======== Dataset excerpts

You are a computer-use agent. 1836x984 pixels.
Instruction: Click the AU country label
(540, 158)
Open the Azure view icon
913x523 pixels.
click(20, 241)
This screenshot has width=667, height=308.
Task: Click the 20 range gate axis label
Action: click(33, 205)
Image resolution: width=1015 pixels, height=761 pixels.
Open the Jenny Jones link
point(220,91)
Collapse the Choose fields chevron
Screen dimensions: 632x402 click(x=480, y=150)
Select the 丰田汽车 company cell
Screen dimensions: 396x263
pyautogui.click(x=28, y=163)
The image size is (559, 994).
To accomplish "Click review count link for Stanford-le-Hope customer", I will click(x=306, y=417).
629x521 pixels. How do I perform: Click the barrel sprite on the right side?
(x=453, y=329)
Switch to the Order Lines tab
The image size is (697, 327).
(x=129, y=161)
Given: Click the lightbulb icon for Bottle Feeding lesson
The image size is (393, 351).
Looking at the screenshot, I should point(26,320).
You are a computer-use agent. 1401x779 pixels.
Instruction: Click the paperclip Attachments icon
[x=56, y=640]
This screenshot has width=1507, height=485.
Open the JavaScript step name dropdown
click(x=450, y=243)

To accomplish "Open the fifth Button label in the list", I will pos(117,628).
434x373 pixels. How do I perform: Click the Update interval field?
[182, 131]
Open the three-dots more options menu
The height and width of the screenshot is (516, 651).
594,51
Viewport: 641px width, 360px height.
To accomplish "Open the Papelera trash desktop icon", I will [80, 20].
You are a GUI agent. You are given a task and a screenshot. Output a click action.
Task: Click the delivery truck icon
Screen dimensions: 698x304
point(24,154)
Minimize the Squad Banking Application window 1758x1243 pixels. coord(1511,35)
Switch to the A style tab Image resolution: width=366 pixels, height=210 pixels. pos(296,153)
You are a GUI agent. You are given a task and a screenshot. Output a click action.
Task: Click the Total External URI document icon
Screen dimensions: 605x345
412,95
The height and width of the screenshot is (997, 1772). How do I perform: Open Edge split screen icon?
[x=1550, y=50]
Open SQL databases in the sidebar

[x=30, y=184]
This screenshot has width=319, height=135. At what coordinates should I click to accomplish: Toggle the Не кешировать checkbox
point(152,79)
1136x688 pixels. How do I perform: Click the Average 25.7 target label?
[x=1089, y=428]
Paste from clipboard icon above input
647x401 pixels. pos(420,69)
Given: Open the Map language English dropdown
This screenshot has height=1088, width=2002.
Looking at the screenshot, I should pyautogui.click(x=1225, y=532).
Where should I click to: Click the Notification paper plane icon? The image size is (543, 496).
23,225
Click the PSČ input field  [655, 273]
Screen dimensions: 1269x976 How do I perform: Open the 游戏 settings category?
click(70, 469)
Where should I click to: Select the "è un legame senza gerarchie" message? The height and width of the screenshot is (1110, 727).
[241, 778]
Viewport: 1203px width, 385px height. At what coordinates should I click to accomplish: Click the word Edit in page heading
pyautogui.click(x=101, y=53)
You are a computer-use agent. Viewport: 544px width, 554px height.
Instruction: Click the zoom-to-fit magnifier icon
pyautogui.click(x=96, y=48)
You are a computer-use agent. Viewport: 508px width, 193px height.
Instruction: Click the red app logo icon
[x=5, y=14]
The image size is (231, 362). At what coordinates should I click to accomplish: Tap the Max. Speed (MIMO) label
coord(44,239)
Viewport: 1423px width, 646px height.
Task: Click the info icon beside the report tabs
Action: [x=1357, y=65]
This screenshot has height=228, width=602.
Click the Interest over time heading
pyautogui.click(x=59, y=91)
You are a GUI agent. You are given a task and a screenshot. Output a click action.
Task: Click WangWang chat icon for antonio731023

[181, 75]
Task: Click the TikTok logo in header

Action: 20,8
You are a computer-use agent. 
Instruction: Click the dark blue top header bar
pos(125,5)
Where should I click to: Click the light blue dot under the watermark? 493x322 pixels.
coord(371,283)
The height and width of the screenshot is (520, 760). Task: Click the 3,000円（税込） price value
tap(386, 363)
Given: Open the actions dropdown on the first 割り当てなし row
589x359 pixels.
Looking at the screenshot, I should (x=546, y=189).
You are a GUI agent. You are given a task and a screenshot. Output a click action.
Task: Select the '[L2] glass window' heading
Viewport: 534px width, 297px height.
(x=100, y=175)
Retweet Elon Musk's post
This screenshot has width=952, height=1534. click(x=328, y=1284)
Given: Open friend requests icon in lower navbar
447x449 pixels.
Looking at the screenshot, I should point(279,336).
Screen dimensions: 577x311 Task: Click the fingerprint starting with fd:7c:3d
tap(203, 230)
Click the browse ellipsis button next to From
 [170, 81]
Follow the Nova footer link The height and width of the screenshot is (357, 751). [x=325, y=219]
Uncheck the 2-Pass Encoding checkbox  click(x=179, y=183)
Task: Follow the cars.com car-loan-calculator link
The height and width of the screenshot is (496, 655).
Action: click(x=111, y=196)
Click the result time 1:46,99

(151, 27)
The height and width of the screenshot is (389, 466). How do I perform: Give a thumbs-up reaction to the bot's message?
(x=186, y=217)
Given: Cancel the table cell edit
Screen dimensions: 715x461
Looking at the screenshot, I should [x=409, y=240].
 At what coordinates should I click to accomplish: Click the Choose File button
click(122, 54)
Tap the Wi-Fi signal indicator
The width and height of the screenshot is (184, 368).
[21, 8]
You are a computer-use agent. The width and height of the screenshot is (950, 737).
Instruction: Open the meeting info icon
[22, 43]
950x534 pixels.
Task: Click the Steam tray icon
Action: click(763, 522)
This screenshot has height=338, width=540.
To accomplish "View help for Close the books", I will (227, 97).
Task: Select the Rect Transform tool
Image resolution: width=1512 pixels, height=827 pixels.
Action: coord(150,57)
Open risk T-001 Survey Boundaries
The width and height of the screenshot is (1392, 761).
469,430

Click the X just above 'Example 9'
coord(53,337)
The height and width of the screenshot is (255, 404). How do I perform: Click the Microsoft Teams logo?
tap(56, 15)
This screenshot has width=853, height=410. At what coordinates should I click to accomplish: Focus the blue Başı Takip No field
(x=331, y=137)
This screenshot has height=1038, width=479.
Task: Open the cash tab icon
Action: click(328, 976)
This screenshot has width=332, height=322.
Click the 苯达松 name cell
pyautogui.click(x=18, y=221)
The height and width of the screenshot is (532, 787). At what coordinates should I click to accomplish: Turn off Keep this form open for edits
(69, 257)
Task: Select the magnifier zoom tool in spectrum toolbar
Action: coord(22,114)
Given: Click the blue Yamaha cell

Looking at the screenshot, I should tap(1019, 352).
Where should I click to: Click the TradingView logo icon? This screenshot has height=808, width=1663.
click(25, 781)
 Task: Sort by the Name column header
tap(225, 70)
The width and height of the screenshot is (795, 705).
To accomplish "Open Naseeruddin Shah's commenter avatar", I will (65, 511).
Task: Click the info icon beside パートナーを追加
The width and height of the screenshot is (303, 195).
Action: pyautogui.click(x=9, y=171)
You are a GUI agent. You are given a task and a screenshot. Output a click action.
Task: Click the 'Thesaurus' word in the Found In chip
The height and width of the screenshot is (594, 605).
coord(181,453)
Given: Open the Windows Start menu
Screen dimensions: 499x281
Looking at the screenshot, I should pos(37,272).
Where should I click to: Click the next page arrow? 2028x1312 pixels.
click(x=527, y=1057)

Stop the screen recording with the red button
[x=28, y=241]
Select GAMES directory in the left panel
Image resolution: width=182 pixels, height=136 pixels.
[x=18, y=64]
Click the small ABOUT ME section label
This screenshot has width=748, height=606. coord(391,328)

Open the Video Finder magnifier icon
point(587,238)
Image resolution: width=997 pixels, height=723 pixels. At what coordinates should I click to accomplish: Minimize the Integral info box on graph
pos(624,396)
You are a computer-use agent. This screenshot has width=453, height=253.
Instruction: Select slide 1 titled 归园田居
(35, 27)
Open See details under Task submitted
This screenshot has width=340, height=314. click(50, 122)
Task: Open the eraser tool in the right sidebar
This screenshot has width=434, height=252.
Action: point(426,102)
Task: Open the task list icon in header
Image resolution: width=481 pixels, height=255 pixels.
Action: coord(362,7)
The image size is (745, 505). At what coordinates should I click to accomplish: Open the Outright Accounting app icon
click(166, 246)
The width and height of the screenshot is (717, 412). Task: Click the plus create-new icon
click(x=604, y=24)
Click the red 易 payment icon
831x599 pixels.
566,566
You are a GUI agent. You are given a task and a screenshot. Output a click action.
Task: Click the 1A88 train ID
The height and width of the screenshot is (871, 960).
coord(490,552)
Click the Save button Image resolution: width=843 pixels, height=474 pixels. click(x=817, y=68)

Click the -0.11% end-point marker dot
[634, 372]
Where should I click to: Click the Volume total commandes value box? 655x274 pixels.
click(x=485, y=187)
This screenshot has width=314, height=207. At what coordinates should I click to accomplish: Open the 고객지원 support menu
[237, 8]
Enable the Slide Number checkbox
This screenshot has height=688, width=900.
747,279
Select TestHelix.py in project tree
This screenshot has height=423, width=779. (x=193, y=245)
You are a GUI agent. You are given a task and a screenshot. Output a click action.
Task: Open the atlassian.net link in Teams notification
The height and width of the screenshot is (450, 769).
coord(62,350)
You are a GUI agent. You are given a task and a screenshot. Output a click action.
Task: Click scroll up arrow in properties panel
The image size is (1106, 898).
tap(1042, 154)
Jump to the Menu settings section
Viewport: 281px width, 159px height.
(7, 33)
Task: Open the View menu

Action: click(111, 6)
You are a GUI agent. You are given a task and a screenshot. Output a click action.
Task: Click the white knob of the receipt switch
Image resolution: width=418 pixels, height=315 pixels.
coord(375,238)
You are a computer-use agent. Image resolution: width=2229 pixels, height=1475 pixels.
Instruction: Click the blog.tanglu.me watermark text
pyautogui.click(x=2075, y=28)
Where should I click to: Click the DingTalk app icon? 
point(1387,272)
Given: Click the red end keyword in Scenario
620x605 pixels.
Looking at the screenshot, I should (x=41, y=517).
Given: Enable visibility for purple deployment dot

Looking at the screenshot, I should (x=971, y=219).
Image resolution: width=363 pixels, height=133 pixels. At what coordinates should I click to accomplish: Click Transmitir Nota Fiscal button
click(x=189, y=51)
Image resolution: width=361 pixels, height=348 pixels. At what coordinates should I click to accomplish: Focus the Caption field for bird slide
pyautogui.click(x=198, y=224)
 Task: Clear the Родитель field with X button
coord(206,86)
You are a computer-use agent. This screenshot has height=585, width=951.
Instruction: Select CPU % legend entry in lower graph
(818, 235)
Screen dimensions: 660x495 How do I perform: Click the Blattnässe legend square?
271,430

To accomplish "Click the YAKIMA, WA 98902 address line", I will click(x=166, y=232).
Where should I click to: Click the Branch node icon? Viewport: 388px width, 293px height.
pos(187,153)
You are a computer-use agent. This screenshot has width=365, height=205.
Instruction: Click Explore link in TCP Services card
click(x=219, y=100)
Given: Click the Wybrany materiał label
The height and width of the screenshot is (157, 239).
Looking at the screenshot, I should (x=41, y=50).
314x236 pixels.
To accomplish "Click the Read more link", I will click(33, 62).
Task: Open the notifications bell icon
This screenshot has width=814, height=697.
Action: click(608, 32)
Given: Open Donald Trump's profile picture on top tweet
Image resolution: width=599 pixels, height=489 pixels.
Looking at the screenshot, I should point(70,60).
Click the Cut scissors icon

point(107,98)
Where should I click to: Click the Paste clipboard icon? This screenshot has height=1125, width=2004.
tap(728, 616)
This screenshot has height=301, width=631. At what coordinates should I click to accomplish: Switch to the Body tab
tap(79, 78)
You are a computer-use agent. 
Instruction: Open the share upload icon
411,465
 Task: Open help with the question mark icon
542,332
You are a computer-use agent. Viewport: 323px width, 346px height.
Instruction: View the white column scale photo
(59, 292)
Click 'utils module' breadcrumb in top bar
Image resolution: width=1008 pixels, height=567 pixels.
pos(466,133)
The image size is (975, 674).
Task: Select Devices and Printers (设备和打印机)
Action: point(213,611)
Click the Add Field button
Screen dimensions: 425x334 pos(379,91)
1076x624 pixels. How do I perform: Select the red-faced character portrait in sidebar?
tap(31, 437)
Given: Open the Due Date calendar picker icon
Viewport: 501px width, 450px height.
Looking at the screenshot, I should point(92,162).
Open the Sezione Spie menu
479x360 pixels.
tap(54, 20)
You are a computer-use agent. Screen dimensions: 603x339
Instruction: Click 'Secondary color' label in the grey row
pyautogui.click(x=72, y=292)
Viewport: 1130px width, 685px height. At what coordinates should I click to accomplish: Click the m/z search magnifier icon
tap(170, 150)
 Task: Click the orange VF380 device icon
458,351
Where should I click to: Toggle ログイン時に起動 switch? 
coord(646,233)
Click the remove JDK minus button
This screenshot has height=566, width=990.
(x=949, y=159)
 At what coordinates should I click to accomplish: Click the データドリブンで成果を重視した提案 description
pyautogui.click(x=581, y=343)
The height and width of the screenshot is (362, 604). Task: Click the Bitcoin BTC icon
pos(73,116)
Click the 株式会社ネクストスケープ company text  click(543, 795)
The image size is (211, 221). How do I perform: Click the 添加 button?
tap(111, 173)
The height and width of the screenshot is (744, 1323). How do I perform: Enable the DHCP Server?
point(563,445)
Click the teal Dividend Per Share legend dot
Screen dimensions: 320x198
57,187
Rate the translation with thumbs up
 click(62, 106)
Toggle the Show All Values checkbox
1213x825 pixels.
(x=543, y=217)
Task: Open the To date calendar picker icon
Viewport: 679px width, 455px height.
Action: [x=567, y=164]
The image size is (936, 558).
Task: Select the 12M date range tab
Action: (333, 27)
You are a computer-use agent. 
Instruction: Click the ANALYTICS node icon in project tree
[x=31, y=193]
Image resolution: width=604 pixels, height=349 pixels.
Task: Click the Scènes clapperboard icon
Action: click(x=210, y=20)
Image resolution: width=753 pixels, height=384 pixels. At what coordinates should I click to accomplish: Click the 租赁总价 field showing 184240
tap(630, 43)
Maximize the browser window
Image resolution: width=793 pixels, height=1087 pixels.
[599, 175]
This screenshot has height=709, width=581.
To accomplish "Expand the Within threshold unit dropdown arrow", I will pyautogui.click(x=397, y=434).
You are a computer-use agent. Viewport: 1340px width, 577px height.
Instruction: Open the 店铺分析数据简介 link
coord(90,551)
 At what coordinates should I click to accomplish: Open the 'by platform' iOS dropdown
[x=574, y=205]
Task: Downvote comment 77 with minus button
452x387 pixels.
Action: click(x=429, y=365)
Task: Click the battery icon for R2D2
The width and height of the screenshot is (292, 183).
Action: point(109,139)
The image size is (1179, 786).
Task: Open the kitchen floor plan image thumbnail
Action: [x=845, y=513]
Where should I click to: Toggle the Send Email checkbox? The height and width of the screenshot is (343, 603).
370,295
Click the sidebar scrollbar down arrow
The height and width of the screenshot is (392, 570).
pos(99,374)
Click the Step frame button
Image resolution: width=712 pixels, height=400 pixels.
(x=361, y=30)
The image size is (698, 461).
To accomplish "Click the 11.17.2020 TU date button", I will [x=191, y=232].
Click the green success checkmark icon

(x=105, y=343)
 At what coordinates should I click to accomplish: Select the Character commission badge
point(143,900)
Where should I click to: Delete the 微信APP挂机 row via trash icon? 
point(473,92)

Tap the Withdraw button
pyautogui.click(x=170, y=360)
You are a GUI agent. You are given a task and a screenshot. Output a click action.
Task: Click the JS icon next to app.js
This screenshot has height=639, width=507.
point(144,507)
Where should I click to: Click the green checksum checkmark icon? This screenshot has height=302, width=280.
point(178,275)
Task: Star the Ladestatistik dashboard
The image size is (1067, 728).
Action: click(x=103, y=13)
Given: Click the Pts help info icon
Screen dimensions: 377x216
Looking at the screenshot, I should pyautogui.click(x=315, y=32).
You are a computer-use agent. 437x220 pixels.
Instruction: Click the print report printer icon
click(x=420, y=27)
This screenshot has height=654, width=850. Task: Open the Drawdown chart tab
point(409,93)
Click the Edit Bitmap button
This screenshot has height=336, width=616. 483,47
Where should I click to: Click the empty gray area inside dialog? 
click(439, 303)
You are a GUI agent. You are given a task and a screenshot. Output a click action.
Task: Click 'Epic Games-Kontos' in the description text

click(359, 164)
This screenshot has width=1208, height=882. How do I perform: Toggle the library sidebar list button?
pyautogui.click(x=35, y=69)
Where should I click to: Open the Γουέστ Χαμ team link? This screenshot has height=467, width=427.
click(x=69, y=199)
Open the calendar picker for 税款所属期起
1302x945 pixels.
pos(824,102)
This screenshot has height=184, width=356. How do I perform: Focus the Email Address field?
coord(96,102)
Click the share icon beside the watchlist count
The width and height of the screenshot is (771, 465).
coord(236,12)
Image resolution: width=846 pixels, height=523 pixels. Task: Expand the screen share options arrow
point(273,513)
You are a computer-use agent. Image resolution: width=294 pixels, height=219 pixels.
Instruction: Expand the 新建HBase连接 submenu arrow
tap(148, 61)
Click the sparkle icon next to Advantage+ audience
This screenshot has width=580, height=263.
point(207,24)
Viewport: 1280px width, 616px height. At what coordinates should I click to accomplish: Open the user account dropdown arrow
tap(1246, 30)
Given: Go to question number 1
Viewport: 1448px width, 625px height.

================

* _Problem requirements_:
Please return the lines from the one containing "This screenshot has height=654, width=850." up to and including the one containing "coord(96,102)", repeated exactly as they appear in the rows.

* _Task output_:
This screenshot has height=654, width=850. Task: Open the Drawdown chart tab
point(409,93)
Click the Edit Bitmap button
This screenshot has height=336, width=616. 483,47
Where should I click to: Click the empty gray area inside dialog? 
click(439, 303)
You are a GUI agent. You are given a task and a screenshot. Output a click action.
Task: Click 'Epic Games-Kontos' in the description text

click(359, 164)
This screenshot has width=1208, height=882. How do I perform: Toggle the library sidebar list button?
pyautogui.click(x=35, y=69)
Where should I click to: Open the Γουέστ Χαμ team link? This screenshot has height=467, width=427.
click(x=69, y=199)
Open the calendar picker for 税款所属期起
1302x945 pixels.
pos(824,102)
This screenshot has height=184, width=356. How do I perform: Focus the Email Address field?
coord(96,102)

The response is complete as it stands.